One of the biggest arguments against dry-farming is the lower yield. Typically, dry-farmed vines produce around 2 to 3 tons an acre, whereas irrigated vines yield 4 to 6 tons an acre.
Bernier said the average these days is about $2,500 a ton for Zinfandel and he gets approximately $3,200 “on our better vineyards.” Winemakers who treasure his grapes include Tim Bell at Dry Creek Vineyard, Jamie Peterson at Peterson Vineyards and Doug Nalle at Nalle Vineyards.
The payoff lies in the more concentrated clusters that do come to fruition with dry-farming, Bucklin said. “The size of the clusters is smaller and the size of the berries is smaller. And you have less juice-to-skin ratio, and so therefore more skin. And skin is where the flavor and color and tannin come from.”
In January and February, when seasonal Northern California downpours didn’t arrive and the days had an eerie, still sameness, Bucklin admitted that “I felt like the world was ending. That’s how grim I got.
“You feel helpless and you think you have to do something and yet you don’t. These vines have been doing this for 135 years. We always underestimate the plant’s ability to take care of itself.”
With moisture from rains in April and May still packed in the soil, his bushy, green, head-trained vines look as they do any other year as they grow toward harvest.
Likewise, Bernier has weathered the drought. Along with his 3 acres of Zinfandel and Petite Sirah, he sharecrops approximately 50 acres in Dry Creek Valley. On a hilly, 4.5-acre vineyard off Canyon Road, he squats down between rows and explains it like this: “The soil is charged, just like a battery is charged up. The later that the water hits the soil and you capture it, the more there is for the growing season.
“This year we got 16 inches of rain by April, so the soil was well-charged by the time we started cultivating, and it’s right here,” he said, digging about 8 inches deep to expose a darker-brown, packed, moist soil.
That soft dusty layer on top, the tediously cultivated dust mulch, helps seal the moisture in the soil. It’s the result of constant soil management and a much more demanding regimen of soil enrichment and amendments, rich cover crops and then composting, tilling and cultivating the soil to trap the moisture.

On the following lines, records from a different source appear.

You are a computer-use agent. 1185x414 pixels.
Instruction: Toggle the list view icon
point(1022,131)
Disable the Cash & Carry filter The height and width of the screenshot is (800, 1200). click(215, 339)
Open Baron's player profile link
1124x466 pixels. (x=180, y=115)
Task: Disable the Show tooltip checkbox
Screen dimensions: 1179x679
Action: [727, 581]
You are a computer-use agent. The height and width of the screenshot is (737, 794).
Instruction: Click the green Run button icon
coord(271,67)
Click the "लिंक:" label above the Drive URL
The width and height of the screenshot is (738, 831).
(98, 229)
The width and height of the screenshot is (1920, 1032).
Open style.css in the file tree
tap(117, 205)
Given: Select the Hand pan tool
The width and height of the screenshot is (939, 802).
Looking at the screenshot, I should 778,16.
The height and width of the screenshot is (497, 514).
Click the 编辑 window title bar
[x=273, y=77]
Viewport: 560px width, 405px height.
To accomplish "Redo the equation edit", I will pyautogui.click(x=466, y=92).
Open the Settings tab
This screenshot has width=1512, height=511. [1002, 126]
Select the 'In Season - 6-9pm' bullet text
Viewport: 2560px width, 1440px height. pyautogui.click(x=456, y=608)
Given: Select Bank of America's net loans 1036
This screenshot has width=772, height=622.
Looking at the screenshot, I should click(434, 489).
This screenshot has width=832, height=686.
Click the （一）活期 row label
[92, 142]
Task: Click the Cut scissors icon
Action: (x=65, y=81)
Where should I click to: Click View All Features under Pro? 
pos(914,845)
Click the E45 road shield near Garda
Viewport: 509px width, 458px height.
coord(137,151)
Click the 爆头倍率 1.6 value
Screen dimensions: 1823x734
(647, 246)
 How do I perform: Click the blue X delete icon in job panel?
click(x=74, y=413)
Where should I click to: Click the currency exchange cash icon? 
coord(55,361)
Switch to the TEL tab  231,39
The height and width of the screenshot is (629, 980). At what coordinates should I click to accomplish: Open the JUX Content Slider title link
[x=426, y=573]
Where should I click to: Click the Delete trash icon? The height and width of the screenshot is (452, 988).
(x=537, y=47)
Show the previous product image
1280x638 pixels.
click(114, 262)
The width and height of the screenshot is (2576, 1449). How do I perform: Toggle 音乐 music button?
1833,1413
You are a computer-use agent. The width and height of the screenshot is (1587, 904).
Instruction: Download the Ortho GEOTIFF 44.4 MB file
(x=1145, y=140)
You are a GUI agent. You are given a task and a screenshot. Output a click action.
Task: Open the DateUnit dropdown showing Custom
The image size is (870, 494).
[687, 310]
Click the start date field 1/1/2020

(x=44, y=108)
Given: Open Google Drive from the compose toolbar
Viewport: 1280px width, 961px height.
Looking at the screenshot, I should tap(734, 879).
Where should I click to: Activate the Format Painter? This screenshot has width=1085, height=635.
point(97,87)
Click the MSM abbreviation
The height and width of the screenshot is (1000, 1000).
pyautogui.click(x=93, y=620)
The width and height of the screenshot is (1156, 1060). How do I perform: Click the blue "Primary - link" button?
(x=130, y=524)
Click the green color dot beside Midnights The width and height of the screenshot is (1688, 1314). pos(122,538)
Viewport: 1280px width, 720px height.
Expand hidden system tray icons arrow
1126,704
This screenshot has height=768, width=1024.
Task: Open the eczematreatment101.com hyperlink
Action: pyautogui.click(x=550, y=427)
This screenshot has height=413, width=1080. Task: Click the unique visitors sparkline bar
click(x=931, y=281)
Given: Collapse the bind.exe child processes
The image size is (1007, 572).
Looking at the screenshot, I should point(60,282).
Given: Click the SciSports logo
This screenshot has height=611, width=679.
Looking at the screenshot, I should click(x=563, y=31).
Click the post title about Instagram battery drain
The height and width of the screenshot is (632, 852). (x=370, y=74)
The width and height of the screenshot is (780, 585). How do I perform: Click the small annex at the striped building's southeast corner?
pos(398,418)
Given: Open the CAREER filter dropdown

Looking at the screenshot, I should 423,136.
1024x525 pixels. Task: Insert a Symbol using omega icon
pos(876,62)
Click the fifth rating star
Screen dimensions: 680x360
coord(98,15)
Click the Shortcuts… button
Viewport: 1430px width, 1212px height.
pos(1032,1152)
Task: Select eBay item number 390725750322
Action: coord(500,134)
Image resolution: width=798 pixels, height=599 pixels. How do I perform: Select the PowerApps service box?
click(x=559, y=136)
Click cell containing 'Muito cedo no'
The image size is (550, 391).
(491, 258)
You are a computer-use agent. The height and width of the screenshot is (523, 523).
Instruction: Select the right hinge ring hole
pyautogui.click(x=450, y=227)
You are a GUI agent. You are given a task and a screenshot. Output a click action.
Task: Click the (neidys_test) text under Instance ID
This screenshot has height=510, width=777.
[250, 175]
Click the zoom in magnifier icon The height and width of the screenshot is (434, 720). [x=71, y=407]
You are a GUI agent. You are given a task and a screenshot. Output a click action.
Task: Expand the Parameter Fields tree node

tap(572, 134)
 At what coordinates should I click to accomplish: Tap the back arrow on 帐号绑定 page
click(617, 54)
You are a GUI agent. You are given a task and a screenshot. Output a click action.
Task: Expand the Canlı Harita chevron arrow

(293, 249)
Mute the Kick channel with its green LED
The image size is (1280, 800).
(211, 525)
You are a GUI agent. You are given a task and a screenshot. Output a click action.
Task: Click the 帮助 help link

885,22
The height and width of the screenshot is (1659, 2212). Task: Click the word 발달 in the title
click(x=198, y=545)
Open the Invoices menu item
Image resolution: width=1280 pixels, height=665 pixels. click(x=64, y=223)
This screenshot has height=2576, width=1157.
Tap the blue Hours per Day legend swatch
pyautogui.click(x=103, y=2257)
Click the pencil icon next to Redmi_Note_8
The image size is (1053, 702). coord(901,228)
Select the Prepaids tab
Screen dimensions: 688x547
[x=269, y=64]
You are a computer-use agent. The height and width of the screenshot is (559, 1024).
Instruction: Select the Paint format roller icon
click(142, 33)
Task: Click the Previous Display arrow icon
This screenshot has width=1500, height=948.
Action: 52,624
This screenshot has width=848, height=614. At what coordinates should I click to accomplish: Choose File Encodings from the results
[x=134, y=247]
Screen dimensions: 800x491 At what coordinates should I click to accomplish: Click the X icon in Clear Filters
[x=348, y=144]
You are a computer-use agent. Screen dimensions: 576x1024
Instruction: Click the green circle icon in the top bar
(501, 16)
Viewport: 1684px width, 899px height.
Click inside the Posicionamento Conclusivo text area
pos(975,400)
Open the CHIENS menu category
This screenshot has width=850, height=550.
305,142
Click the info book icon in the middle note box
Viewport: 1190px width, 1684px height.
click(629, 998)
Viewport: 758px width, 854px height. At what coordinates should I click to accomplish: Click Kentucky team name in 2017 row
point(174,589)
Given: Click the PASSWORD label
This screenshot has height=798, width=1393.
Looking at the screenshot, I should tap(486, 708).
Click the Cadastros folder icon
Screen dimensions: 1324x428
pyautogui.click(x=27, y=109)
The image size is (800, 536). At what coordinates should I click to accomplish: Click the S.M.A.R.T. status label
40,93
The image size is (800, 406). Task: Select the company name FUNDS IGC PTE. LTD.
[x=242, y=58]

It’s what Bernier calls “feeding the ground.” He’ll come in right after harvest and compost before spreading tons of grape pomace (leftover seeds, skins and stems) and pulverized oyster shells between the rows. Later, he sows a cover crop of bell beans, peas, vetch, barley and oats that grows waist-high and naturally puts nitrogen in the soil. He chops it down in the spring and embarks on a religious regimen of discing, tilling and cultivating until the final result is 6 inches of a dusty mulch that seals in the moisture.
Dry-farmed vine roots have been known to spread out to 50 feet below the surface to seek moisture. Local lore has it that when Bella Vineyards dug its wine cave in Dry Creek Valley, old vine roots were poking through the ceiling, reaching down through the earth from 40 feet above.
So far, the hardy, drought-resistant St. George rootstock, developed in the 1800s to combat the vine-killing phylloxera root louse, has been the most widely dry-farmed. But UC Davis researcher Andy Walker is working to develop what some have hailed as the “cactus stock,” a rootstock that will need little to no water. He’s spent the past 25 years driving back roads in Texas, New Mexico and Arizona, looking for wild-grape rootstocks that thrive in the desert.
It’s a glacially slow process, but Walker’s dream is that in about 10 years, he’ll have developed a rootstock that requires hardly any water.
Before that happens, what will it take, short of rivers and reservoirs drying up, for more grapegrowers to try dry-farming? Stubborn ones, according to Bernier, will have to face the fear of the unknown.
“You have to just want to do it,” he said. “It takes a leap of faith. For somebody who’s been hooked up to drip lines their whole life, they don’t understand.”